Case research on the enterprise feasibility and desirability of GLI are mushrooming, and an increasing number of individuals throughout the investing house are realising its potential. Whereas this absolutely is a step ahead, are there any drawbacks or precautions one ought to concentrate on?
Certainly, a lot of the work and vitality throughout the GLI house is targeted on proving out the monitor report for GLI or investing in women-led firms, which, don’t get me flawed, is a crucial factor to work on. Nevertheless, if you wish to take a look at information supporting the case for GLI, there may be loads of good materials displaying that range (each gender range and other forms of range) will improve financials return, or on the very least gained’t hurt returns. And we’ve had this information for a while now. What worries me is that regardless of all the information, we haven’t moved the needle a lot when it comes to the true quantity of funding {dollars} directed in direction of GLI. The funding world appears to be ready for extra information on the enterprise case, however I feel the information already speaks for itself. What we now want is motion.
Additionally, many are focusing virtually fully on the truth that GLI makes monetary sense, and as ‘rational financial actors’ that’s what we needs to be doing. However what in regards to the easy human decency of contributing to a extra inclusive society? Increasingly the main focus lies on GLI being the sensible factor to do and fewer on it being the proper factor to do. As talked about above, these appeals to trace report and monetary returns haven’t been that efficient, so maybe we have to take a look at telling the story another way, a extra emotional method.

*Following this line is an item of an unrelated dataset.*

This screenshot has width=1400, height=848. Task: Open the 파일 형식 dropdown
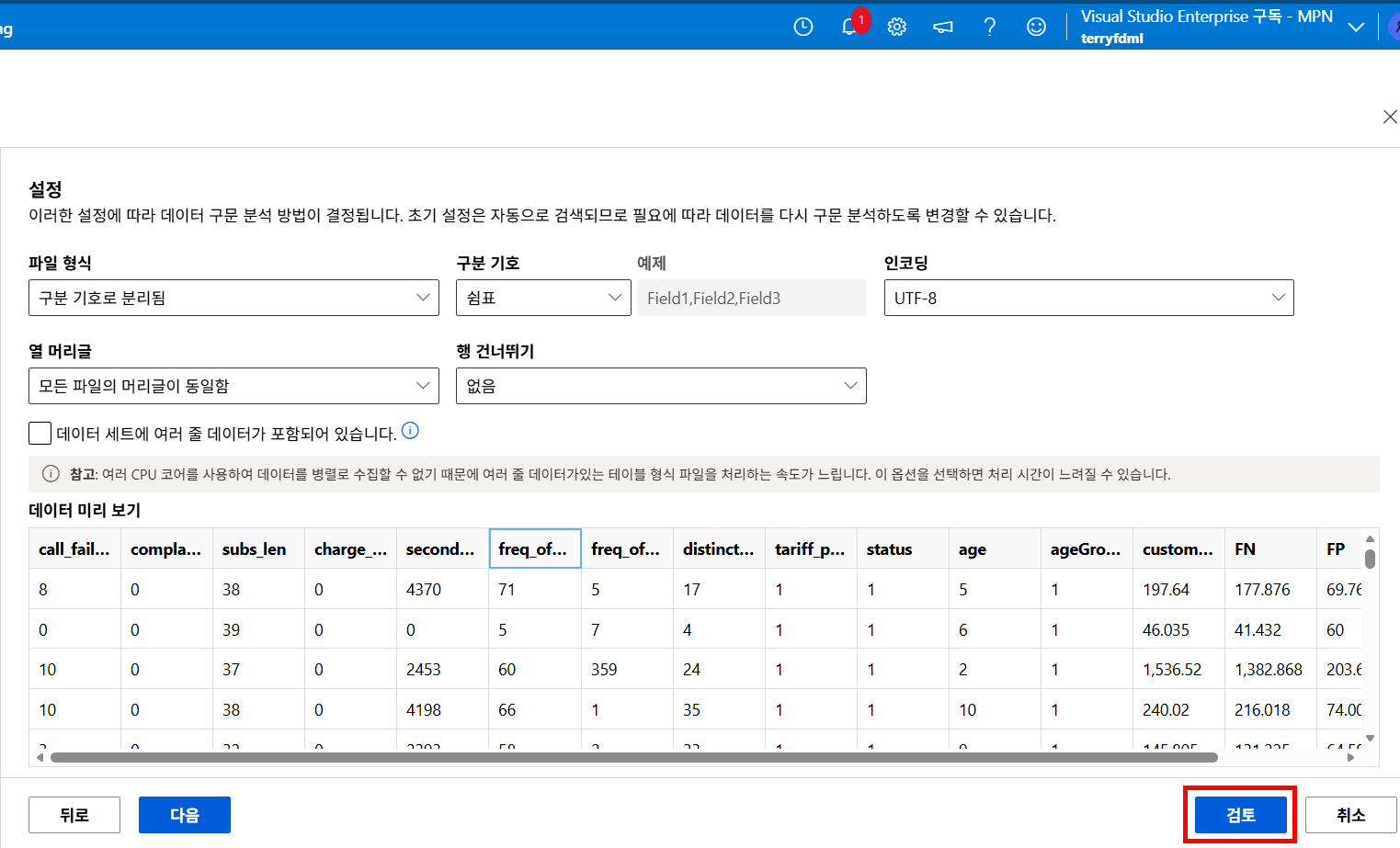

One last query. How does and the way ought to the long run appear to be for GLI?
What I hope to see 5, ten years forward is extra fashions going past the mere counting of feminine entrepreneurs receiving funding to actually pondering deeply about easy methods to create a extra equal and inclusive society. This implies shifting previous the paradigm of establishing one other VC fund to focus on feminine founders, however as an alternative experimenting with new approaches and fashions. After all, this requires the entire ecosystem–from LPs to fund managers, from banks to enterprises–to suppose extra creatively. There are constructive tailwinds, comparable to extra socially-minded millennials and ladies controlling an growing proportion of the world’s wealth. I hope we will channel these traits towards extra considerate funding practices that take a look at extra than simply near-term monetary returns.